G D : Soyons fidèles à notre cap. Nous considérons que la première qualité d’un métier de conseil est de proposer des solutions suffisamment souples pour s’adapter au pire comme au meilleur. Ainsi, la meilleure façon de se projeter en 2021 est de bien vivre l’année 2020 et de se concentrer sur ce qui est source d’opportunités et de valeurs ajoutées. Cela passe par une prise de conscience de ce que l’on ne veut plus et par l’identification de ce qui nous ressemble le mieux. Je crois sincèrement qu’il faut redonner du sens à ce que l’on fait et particulièrement dans l’univers financier.
Quelles seront les valeurs que vous allez mettre en avant demain ?
F B : Cette crise sanitaire qui est devenue également une crise économique et financière se démarque des autres. La peur collective est générée par un domaine qui nous touche tous en premier lieu, celui de la santé. Ce sentiment collectif nous unit pour un même combat, celui de rester en bonne santé et de sortir d’un phénomène lié à un événement exogène, contrairement aux autres crises qui étaient financières et économiques.

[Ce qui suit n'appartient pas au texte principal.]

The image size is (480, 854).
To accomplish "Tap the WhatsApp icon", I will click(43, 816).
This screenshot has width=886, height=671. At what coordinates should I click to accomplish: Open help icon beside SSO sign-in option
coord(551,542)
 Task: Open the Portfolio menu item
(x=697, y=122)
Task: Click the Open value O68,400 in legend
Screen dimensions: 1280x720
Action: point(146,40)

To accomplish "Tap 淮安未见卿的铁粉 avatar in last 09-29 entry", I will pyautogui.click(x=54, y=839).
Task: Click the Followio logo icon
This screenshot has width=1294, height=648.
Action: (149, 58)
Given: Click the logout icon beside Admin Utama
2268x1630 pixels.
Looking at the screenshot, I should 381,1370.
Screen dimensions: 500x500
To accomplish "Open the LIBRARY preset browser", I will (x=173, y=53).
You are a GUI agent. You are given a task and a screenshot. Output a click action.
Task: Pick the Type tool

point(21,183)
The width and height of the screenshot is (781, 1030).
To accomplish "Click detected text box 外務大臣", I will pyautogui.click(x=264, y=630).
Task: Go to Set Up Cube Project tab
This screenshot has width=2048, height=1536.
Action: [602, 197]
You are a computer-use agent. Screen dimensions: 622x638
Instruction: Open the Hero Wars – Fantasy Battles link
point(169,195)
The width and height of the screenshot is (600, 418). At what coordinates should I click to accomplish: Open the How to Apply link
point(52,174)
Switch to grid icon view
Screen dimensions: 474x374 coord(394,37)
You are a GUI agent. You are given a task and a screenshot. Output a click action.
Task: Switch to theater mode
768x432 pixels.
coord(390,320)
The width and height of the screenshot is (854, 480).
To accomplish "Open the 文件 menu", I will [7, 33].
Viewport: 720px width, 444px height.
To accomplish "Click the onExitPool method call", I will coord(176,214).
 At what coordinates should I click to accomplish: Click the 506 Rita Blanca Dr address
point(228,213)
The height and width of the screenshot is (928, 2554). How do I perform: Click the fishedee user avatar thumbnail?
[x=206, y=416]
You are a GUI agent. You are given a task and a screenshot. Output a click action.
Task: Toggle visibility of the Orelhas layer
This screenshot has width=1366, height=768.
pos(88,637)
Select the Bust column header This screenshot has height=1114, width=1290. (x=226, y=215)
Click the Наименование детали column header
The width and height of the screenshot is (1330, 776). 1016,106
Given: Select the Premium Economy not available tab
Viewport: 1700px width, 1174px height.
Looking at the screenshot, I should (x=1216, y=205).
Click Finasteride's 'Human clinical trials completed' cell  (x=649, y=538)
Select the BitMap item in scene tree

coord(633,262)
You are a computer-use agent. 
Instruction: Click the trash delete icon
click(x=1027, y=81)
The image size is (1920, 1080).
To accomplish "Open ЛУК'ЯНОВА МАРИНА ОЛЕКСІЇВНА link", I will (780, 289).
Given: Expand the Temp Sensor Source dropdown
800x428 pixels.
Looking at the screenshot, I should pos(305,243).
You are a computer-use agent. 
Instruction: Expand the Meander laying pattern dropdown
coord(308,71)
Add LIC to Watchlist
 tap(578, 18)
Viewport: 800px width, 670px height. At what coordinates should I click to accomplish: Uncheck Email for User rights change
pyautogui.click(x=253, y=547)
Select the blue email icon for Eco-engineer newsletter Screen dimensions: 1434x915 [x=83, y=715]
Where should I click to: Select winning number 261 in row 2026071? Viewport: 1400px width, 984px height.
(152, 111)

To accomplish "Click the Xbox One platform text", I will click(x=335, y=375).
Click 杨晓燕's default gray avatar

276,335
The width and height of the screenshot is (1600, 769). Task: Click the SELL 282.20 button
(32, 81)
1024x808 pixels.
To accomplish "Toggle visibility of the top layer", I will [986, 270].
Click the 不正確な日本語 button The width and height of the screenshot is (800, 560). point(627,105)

La reprise sera sans doute plus longue que prévue, mais je suis convaincue que notre métier reste précieux pour accompagner les clients dans leurs projets en toutes circonstances, et que le savoir-faire du CGP multi casquettes lui permettra de rebondir, notamment en s’adaptant aux nouveaux outils. Le rôle du CGP est également d’apporter une culture financière à ses clients, et cela d’autant plus dans les mois à venir.
G D : Faire ce que l’on dit et dire ce que l’on fait. Il me semble que l’on n’est jamais aussi fort que lorsque l’on est authentique.
La SARL IRIS EXPERTISES a été créée en septembre 2009. Actuellement gérante et associée unique de la SARL, diplômée d’un MASTER 2 spécialité « gestion de Patrimoine », Florence Bicheray exerce l’activité de CGP au travers de l’ensemble des statuts règlementés : CIF, IOBSP, IAS, agent Immobilier avec détention de la CJA. Elle est fortement impliquée au sein de l’ANACOFI, notamment en étant administrateur de l’ANACOFI IMMO et trésorière depuis 2017. Florence Bicheray a aussi mené une étude sur les outils patrimoniaux, digitaux et outils de facturation dans le cadre de l’Observatoire de l’ANACOFI. Elle est également membre d’un réseau indépendant de chefs d’entreprises du bassin Cannois : Cannes Business Club. Elle envisage à présent de s’associer avec un expert-comptable.
En 2013, les collaborateurs et les actionnaires d’Alpinia Finance ont décidé d’orienter leur activité de Conseil en Investissements Financiers dans le développement d’une plateforme digitale proposant un acte d’épargne concrétisant une vision innovante. Après un long travail de recherche et d’analyse des comportements de l’épargnant français, la société a choisi un axe de revalorisation de la personne de l’épargnant, de son rapport à l’argent et de son désir de sortir des usages classiques dont il se sent exclu voire trompé. Alpinia Finance a vu l’essor du digital comme une chance historique d’amorcer un profond changement d’usage dans la gestion individuelle de l’épargne. La société de gestion de patrimoine a ainsi créé la plateforme ActiveSeed permettant de concrétiser son message de marque : « nous pouvons faire autrement et reprendre la main sur la gestion de notre argent ».